Beyond my own satisfaction with Basecamp as a product, I evangelized Basecamp as a company. I included copies of their books as part of our own employees’ professional development programs. We even adopted portions of Basecamp’s open-sourced employee handbook into our own Johns & Taylor staff onboarding program.
Then it all blew up.
Last spring, news trickled onto social media that Basecamp implemented a “no politics at work” policy. At first, it looked like an attempt to set boundaries around political speech on internal discussion forums.
What it concealed, at its core, was a company culture that had stifled legitimate criticism of racist activities (like keeping a list of customers with “funny names”) and shut down attempts to formalize diversity, equity, and inclusion programs.

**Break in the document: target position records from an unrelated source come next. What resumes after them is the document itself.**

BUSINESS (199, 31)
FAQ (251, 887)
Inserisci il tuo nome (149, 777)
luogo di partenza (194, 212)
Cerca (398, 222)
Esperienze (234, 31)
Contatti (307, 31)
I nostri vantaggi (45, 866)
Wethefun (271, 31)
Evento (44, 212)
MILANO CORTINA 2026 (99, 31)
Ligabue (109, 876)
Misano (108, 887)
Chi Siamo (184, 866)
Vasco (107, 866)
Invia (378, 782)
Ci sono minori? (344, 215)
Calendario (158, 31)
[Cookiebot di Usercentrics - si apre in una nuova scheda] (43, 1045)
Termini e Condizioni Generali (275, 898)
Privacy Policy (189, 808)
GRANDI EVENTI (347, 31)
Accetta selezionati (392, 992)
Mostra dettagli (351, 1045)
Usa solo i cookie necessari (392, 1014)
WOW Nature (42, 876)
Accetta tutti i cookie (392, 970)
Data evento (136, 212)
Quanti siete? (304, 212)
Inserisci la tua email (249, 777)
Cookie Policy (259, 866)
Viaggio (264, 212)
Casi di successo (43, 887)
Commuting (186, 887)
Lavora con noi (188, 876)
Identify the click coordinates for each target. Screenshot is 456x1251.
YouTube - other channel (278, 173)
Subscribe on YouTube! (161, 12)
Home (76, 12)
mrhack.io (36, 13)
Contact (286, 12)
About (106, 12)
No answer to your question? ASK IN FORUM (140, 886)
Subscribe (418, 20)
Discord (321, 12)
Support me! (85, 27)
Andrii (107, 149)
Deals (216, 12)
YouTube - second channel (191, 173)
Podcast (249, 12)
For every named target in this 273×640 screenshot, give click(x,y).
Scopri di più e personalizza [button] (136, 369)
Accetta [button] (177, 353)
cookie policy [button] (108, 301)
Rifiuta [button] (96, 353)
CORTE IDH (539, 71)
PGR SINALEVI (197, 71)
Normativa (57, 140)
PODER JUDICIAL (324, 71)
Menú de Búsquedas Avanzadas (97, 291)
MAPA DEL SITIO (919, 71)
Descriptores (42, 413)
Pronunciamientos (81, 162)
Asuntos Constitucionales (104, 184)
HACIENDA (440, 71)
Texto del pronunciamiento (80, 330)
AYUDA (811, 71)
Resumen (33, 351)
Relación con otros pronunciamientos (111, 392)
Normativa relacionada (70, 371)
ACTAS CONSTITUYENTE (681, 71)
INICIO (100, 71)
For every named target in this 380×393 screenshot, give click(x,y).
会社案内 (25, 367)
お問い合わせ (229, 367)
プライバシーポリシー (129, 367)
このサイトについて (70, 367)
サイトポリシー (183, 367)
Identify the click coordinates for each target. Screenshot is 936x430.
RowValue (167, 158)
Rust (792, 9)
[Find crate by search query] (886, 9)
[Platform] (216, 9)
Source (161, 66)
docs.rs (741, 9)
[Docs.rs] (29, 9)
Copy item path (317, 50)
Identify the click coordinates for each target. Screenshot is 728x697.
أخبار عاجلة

I’ve always felt it important to work with vendors that align with your values. I also recognize that you’re never going to agree 100% of the time with 100% of the people that work at any given company.
However, when you’re using such a forward-facing set of products to represent your own business to your customers, you’re going to inherit their problems. If clients have to log in to a project management tool that’s co-branded with our company logo, they shouldn’t have to wonder if we’re also sharing values (or problems).
As a team, we quickly agreed to decamp from Basecamp. I revisited notes from all of the project management vendors who’d pitched us over the years.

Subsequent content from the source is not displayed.